À l'approche de 2026, l'État lance une mise à jour généralisée des bases cadastrales qui risque d'alourdir la taxe foncière pour des millions de ménages. La Direction générale des finances publiques (DGFiP) justifie l'opération par la nécessité d'adapter la fiscalité locale à la réalité des logements et de corriger des fiches souvent obsolètes. Résultat : près de 7,4 millions de foyers pourraient recevoir une taxe réévaluée, sans qu'aucun travail n'ait été effectué sur leur bien.
Bercy active la mise à jour des bases cadastrales
Après des décennies de fiches figées, l'administration engage une vaste opération d'actualisation qui s'appliquera en 2026. L'objectif officiel est double : améliorer la fiabilité des recettes locales et rétablir une équité fiscale entre propriétaires en alignant la valeur locative cadastrale sur l'état réel des logements.
Selon les estimations communiquées, environ 25 % des maisons et 15 % des appartements de la métropole seront concernés, sur un parc total d'environ 71,4 millions de biens et quelque 32 millions de propriétaires.

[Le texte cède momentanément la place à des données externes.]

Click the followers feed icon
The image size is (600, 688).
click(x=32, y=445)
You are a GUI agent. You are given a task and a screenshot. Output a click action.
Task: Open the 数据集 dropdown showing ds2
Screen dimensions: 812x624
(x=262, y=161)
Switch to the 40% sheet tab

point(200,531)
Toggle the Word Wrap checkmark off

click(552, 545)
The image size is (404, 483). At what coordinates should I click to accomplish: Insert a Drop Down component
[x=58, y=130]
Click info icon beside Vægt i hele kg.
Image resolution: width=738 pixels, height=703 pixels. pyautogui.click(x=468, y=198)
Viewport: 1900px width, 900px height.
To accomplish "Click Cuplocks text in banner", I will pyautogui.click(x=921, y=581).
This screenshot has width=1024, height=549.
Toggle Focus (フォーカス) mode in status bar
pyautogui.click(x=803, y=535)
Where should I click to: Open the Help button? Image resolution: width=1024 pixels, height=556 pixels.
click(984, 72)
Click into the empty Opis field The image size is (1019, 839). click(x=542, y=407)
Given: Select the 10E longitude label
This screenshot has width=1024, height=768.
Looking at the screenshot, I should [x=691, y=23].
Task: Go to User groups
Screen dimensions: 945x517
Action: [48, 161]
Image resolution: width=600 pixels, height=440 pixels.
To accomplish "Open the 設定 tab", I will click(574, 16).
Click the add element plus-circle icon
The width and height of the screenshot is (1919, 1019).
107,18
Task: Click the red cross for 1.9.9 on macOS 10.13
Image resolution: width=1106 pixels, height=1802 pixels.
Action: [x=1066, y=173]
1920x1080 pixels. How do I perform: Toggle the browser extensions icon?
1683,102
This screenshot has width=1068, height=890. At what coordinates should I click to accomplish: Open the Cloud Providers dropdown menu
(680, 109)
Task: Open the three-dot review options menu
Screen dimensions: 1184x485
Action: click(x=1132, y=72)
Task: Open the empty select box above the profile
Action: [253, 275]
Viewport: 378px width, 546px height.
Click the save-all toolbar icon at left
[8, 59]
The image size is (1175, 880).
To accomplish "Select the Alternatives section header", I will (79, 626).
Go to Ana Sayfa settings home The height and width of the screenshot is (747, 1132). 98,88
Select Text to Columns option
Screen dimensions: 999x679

Certaines zones, comme la Corse, devraient être plus touchées, tandis que d'autres territoires verront peu de changements.
Quels effets sur les factures ?
La base de calcul reste la valeur locative cadastrale, c'est‑à‑dire l'estimation du loyer théorique annuel d'un logement, ensuite multipliée par les taux votés par les collectivités. La révision vise à intégrer systématiquement des éléments longtemps oubliés dans les fiches.
- surface réelle,
- localisation,
- équipements de confort (eau courante, électricité, sanitaires, chauffage, climatisation...).
En lissant les projections, l'administration estime une hausse moyenne d'environ 63 € par foyer et par an pour les contribuables concernés, soit une recette supplémentaire nationale dépassant les 466 millions d'euros. Cette revalorisation s'ajoute à la hausse annuelle liée à l'inflation (autour de 1 % anticipé pour 2026) et aux éventuelles décisions locales d'augmentation des taux, ce qui peut amplifier l'impact sur la facture finale.
Comment vérifier, contester et anticiper
La bonne nouvelle : il existe des démarches pour éviter les erreurs et contester les cas injustifiés. À la réception du courrier d'information début 2026, il convient de vérifier sa fiche cadastrale et de comparer la description administrative à l'état réel du logement.
- Vérifier la fiche sur impots.gouv.fr ou contacter le centre des impôts fonciers pour demander une correction sans frais si un équipement est omis.
- En cas d'erreur manifeste, déposer une réclamation auprès de la DGFiP pour solliciter un dégrèvement ou une rectification.
- Si la réponse administrative ne suffit pas, envisager les voies de recours prévues (procédure contentieuse), en s'entourant si besoin d'un conseil juridique.
La DGFiP annonce également un dispositif d'accompagnement pour limiter les incohérences et faciliter les corrections. Les propriétaires qui ont réalisé des travaux par le passé gagneront à vérifier que les déclarations faites lors des rénovations ont bien été prises en compte.
Cette opération marque un tournant : le cadastre cesse d'être un patrimoine figé pour devenir un outil vivant, adapté aux évolutions du parc immobilier. Pour les collectivités, c'est la promesse de recettes mieux réparties ; pour les propriétaires, c'est l'obligation d'une vigilance accrue. À l'aube de 2026, anticiper, contrôler et, le cas échéant, contester seront les maîtres‑mots pour limiter les mauvaises surprises.